The Mississippi Department of Health is supporting the lawsuit brought by the city of Madison and Mayor Mary Hawkins Butler aimed at overturning Initiative 65 and possibly the state’s entire ballot initiative law.
Attorneys for the agency filed an amicus (friend of the court) brief Monday that says the agency shouldn’t be required to perform such a “Herculean feat” of creating a large database and writing complex regulations in less than seven months.
The brief also says that citizens have no inherent right to amend the constitution and that if the proper legal process was not followed, no amount of support matters.
Also, attorneys for the MSDH argue that while Initiative 65 was advertised as a single initiative, it amounts to 14 separate ones since it handles taxation, alters the criminal code, exempts medical marijuana from all state and local taxes and removes zoning power from municipalities, among other things.
The Nebraska Supreme Court tossed a citizen initiative in September on medical marijuana before it could appear on November’s ballot because it included nine subsections.
The attorneys for the MSDH say in the brief that like the Nebraska case, Initiative 65 is an enterprise of unlawful logrolling (the practice of combining dissimilar propositions in one initiative so that voters are forced to vote for or against the package even if they only support certain parts of it).
The brief also says Initiative 65 represents an affront to the separation of powers since one executive agency (MSDH) will be charged with appropriating and expending funds with no oversight by the Legislature, which is provided exclusively by the state’s constitution with appropriation power.
The original lawsuit, which was filed on October 26, is asking the state Supreme Court to throw out Initiative 65, which would create a medical marijuana program in the state and was approved by 73 percent of voters in the November 3 election.

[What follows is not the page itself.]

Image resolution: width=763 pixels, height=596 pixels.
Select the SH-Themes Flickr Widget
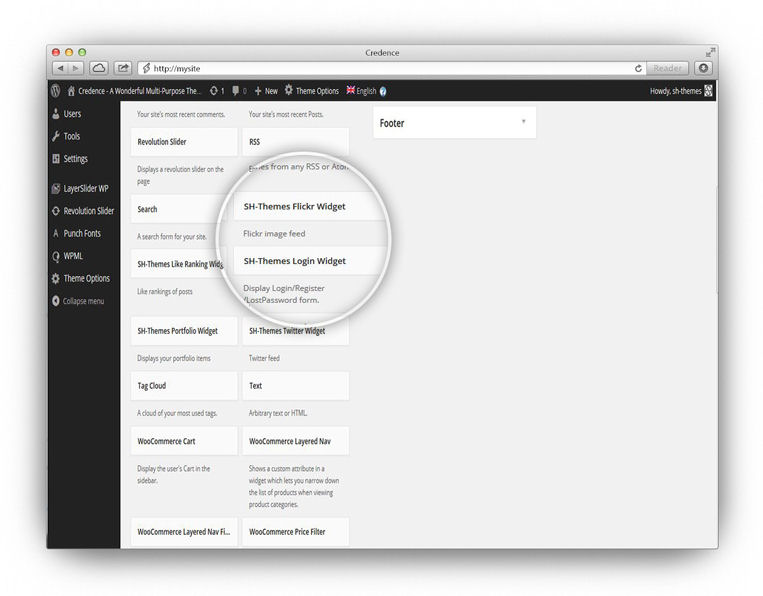coord(295,206)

In a brief filed December 8, attorneys for the city of Madison reiterated their argument on the ballot initiative law. This law, passed in 1992, requires at least 17,237 certified signatures from each of the five old congressional districts — as they existed in 2000 — for a total of 86,185 for a ballot initiative to make it onto the ballot.
The lawsuit and the follow up brief both claim Initiative 65 is unconstitutional since there are four congressional districts and the number of signatures submitted from at least one of the four districts exceeds the one-fifth of the total number required.
The petition says that the state Constitution prohibits the secretary of state from considering any signatures exceeding one fifth of the total number of signatures required and state law prohibits the secretary of state from putting an initiative on the ballot that doesn’t meet the standard.
Seven times the Legislature has proposed concurrent resolutions to change the law since 2003 and all of them have failed.
The secretary of state’s office replaced the language of “any congressional district” to “from each of the five congressional districts as they existed in the year 2000” in 2009. The change was endorsed by an opinion from the state attorney general at the time, Jim Hood, but these opinions don’t carry the weight of law.
In a reply submitted by the secretary of state’s office, the attorneys argue that the city of Madison could’ve filed their procedural challenge years ago and certainly when then-Secretary of State Delbert Hosemann filed Initiative 65 in 2019.
Another response brief from the secretary of state’s office is due on December 28.
The brief also states that if the court rules in favor of the city of Madison’s interpretation of the ballot initiative law, existing constitutional amendments passed through the process besides Initiative 65 such as voter identification and protections against eminent domain could also be challenged and overturned.